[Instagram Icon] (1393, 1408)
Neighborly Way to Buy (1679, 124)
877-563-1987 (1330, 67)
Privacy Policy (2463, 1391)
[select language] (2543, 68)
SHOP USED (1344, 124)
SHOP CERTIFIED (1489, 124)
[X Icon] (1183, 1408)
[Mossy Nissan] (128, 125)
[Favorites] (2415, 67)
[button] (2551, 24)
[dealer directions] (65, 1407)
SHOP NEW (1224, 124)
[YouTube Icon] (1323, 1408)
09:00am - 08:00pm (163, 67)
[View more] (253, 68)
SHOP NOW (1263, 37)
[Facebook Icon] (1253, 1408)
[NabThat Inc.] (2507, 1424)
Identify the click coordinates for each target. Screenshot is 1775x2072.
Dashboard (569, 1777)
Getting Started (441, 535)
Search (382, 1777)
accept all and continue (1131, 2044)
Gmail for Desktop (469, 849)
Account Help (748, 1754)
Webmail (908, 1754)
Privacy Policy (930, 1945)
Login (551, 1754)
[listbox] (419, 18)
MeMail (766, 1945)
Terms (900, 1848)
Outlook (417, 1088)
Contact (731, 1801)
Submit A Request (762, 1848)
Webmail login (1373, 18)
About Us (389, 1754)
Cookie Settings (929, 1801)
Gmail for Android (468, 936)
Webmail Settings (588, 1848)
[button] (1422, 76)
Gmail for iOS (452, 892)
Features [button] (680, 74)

» Work instruction
Show the lines above that include "Icon".

» Exercise solution
[Instagram Icon] (1393, 1408)
[X Icon] (1183, 1408)
[YouTube Icon] (1323, 1408)
[Facebook Icon] (1253, 1408)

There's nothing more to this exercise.